God Himself will use that song to touch hearts. You need to put your resolution to be used only as a vessel for God on that day. So pray and prepare hard to that day when you use your talents and the song He has provided to glorify Him and point others to Him. Well, I am only saying this as this was what He told me and my role is also to be a vessel to carry His message. That’s all we do, in different ways. A lot of times as performers, we think it’s us but really it's not, we are there because He has allowed it.
We sing, talk, and play an instrument because He wants to work thru us.
Thankyou Pan Liang. When you told me about being an empty vessel for Christ so that I can be completely fill by Him, it reminded me of CLAYWAW: Come to the Lord All You Who Are Weary. 'CLAY' being a tool for You to mould and 'CLAYWAW' meaning that my band will play songs which will bring the lost and tired back to Christ//////
So, I found my group name.
CLAYWAW.
I won't be doing Street E this saturday.If I were to go, it would be my first time!!!!!
I really want to go for it.
But I know of another channel in which I can share the good news!
(Walk, walking, walk, and I stopped you by the street.)
(I opened my mouth and I said)
Hi! I'm Sze Min from Renewal Christian Church!
You: Uh. Hi.
Do you have any wishes this christmas?
(Hands you paper and pen)
(You thought about it and scribbled something on the paper)
Thankyou! And here's a candy cane for you!
(Pulls out a piece of candy cane and places it in your hand)
Have you heard of the candy cane story?You: No.
Well, there was once an old man who enjoyed making candies for all to eat.
(I will tell you the rest later!)
I still remember clearly when the desire for God in my heart started to drift away. It was like I couldn't feel his presence even though I know He's already here, with me and wherever I go.
In a prayer meeting last month, I asked God to give me challenges.
Challenges.
I realised that I should have been more careful with what I pray.
Because not only do wishes come true, prayers hold even more power.
For me, they come true instantly.
How do I say that?
Because the very next day, my phone got taken away.
However, I got a treat. My flight to Korea was only a day away. I considered it as a blessing cuz then in Korea, I have one less electronic device to care for(other than my camera). Hmm, stupid cupidity. I felt bare without my phone. So I brought a thumbdrive in my wallet. For no particular reason but because, because!
In retrospect, I realised what my first challenge from God was. It was to learn to live without something so dear to me.
Did it work? Did I endure?
Yes I did! I was out of reach for two whole weeks.
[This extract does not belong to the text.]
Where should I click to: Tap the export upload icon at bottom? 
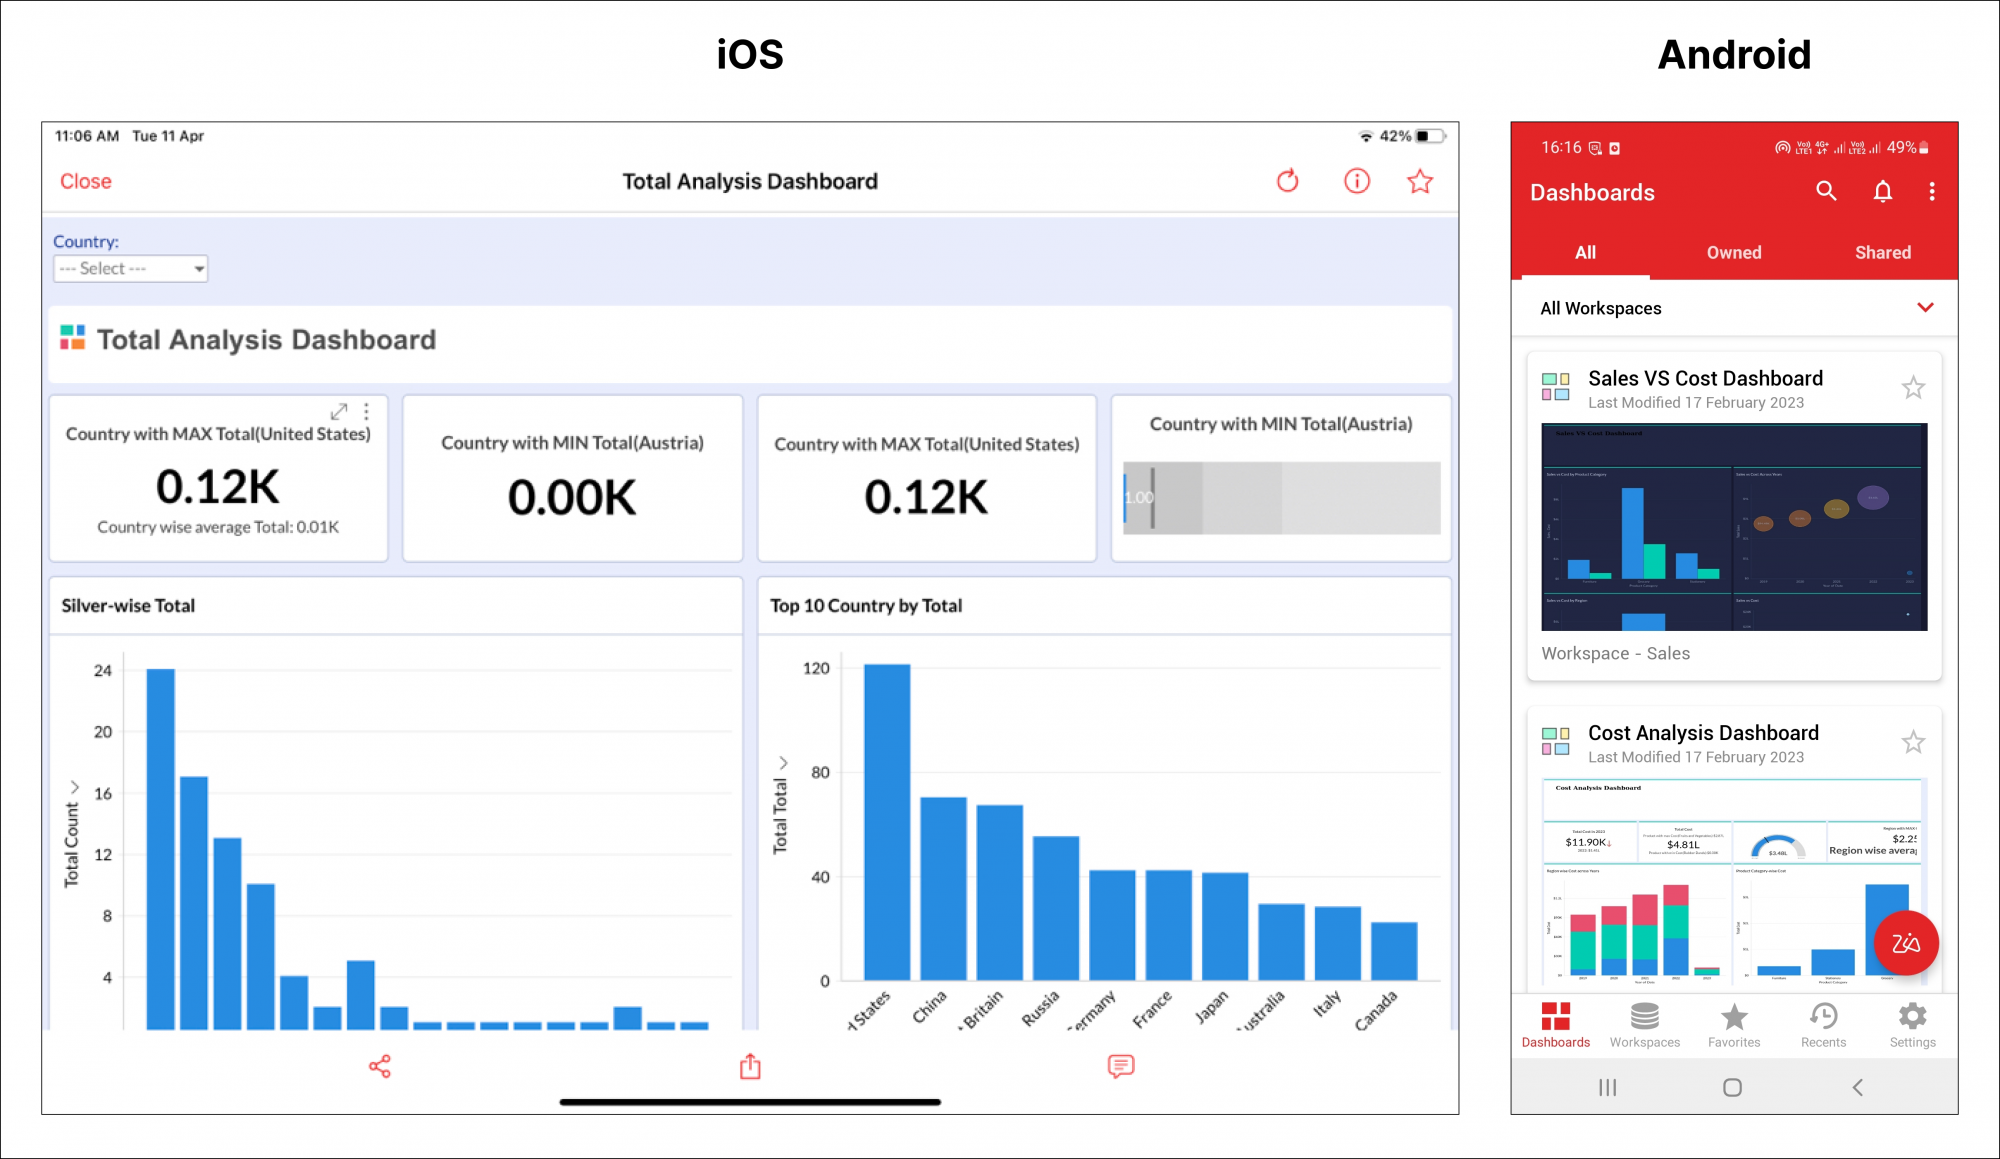click(750, 1066)
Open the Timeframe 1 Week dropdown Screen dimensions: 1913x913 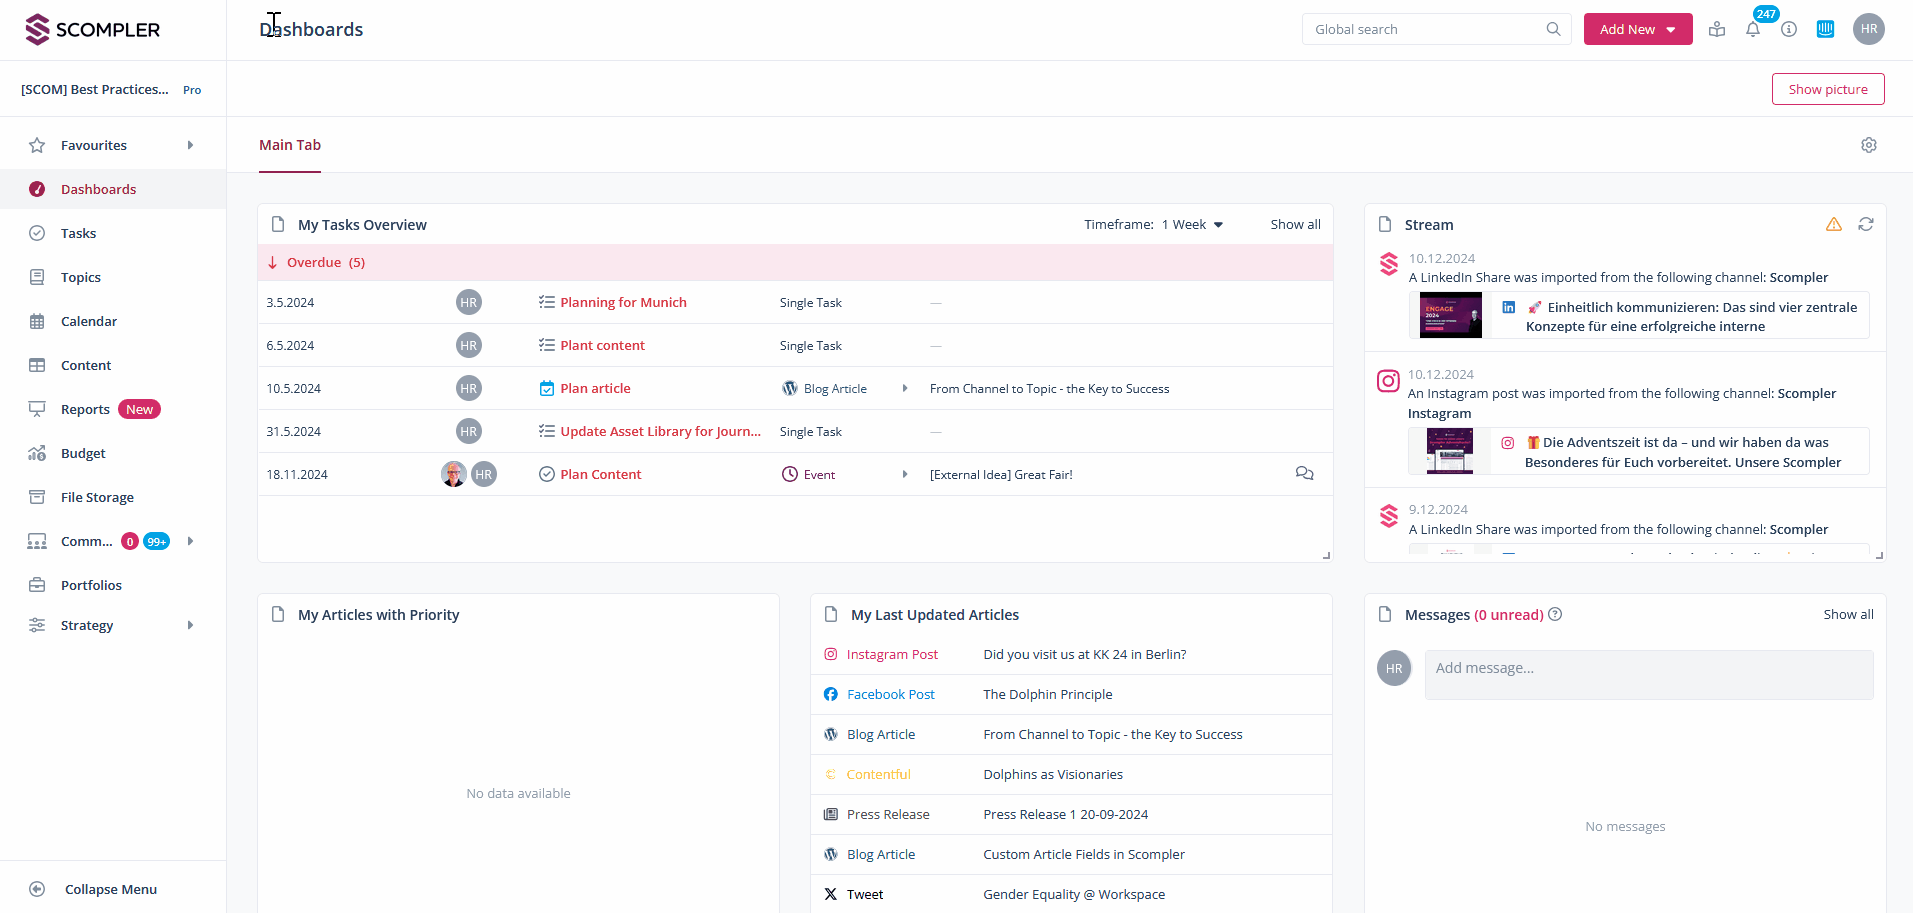click(x=1192, y=225)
During that period of time, every payphone I saw had a glorious light shining on them. I started collecting coins. But my parents couldn't take it. They couldn't take the fact that I WAS OUT OF CONTACT=CONTROL. (he he he) So I got a bluetoothless and camera-less phone. Oh, AN ARMY PHONE!!!!!!!!
This picture has to do with my second challenge. This picture was taken during our practice before the audition.The smiles plastered on our faces .............................. got us through.
I'm so glad God put me together with them because they are so positive and talented and patient. It's not easy putting a song together. But they made it happen, together with me.
What we really need now is a group name!
So what's really the challenge? I'll tell you when I find ourselves a group name.